The attacker can share specially designed Microsoft Office files with their targets. These files contain malicious ActiveX controls.
Those using any version of Windows 7 to Windows 10 are at risk of cyberattacks that use malicious Office files. Taking advantage of a security loophole, attackers are able to download malware through corrupt Office files onto a victim’s computer. Microsoft has now accepted the security risk in a recent report and is investigating it.
In its report, Microsoft accepted the vulnerability as Level-0, which means it is being misused by attackers and considered as a “highest priority” risk for users. This security risk lies with Microsoft HTML which allows remote code execution by an attacker. This is possible because an attacker can share specially designed Microsoft Office files with their targets.
These files contain malicious ActiveX controls and automatically open the attacker’s web page on Internet Explorer. Once opened, the website downloads malware to the victim’s computer.
These users are at greater risk
All the attacker has to do is convince the user to open the malicious document. Since these documents are Office files like Word or Excel, users can easily use tricks to open them, assuming they have something important to share. Microsoft states that users whose accounts have low user rights on the system may be less affected, but users who work with administrative user rights can have major impacts from the attack.

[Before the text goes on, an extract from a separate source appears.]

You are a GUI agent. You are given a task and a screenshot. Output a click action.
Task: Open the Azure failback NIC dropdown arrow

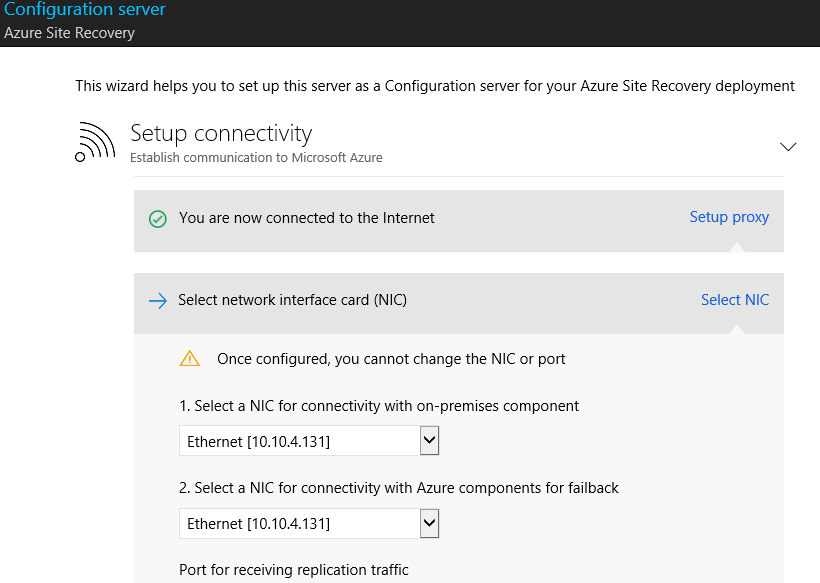point(429,523)
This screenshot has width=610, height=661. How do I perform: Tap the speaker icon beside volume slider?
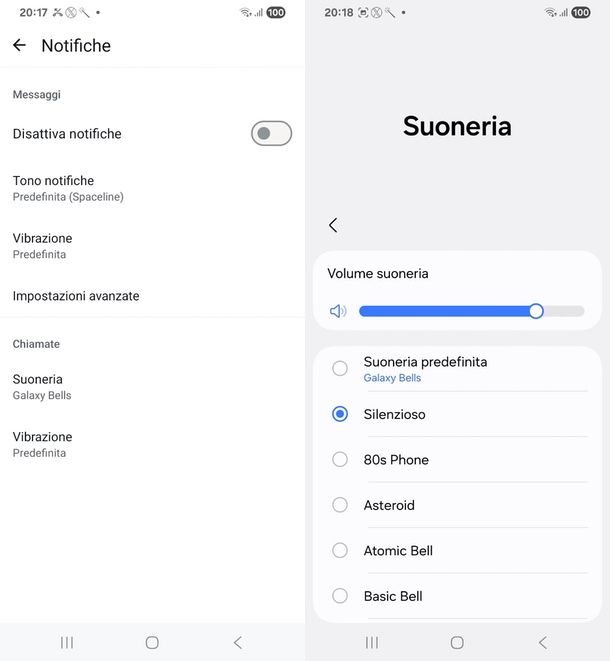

The vulnerability is called CVE-2021-40444. In its report, Microsoft noted that Risk runs on all Windows servers since 2008 and on all versions from Windows 7 to Windows 10.
Follow this method to avoid
Microsoft is currently investigating reports of the vulnerability and its exploits and has not yet rolled out a security patch. However, it does share certain methods to prevent attacks that exploit vulnerability. It mentions that both Microsoft Defender Antivirus and Microsoft Defender for Endpoint can detect and prevent such attacks. It advises users to keep them updated and active. For users who have automatic updates enabled, no need to worry.